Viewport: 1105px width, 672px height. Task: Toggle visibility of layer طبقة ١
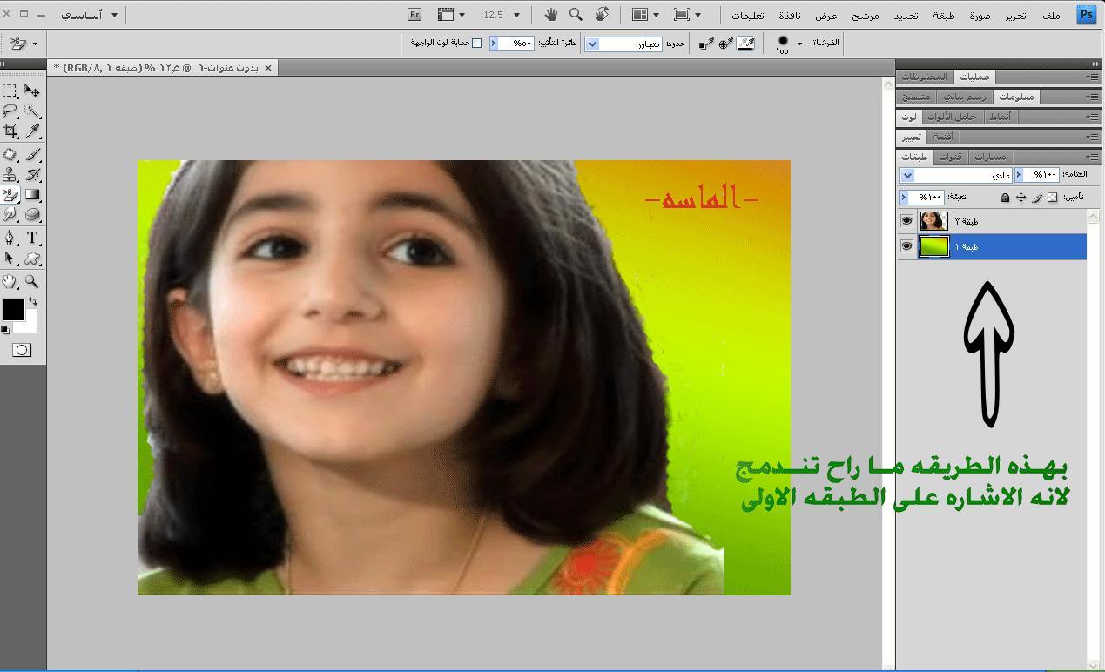(906, 246)
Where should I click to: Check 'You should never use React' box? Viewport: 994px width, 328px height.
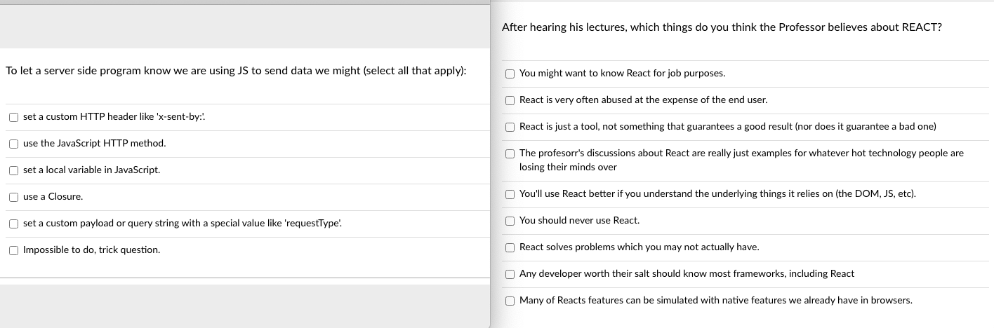coord(510,221)
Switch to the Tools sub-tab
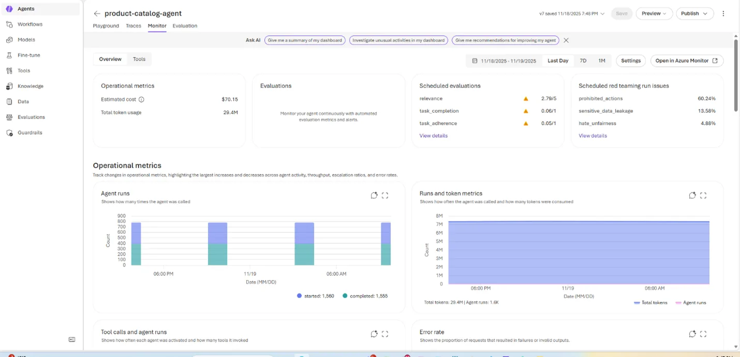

### Job
Copy out the lines above with every "Viewport" swapped for "Window size" and nothing else altered. Don't include the pictures.

### Reply
Window size: 1105px width, 672px height. Task: Toggle visibility of layer طبقة ١
(906, 246)
Where should I click to: Check 'You should never use React' box? Window size: 994px width, 328px height.
coord(510,221)
Switch to the Tools sub-tab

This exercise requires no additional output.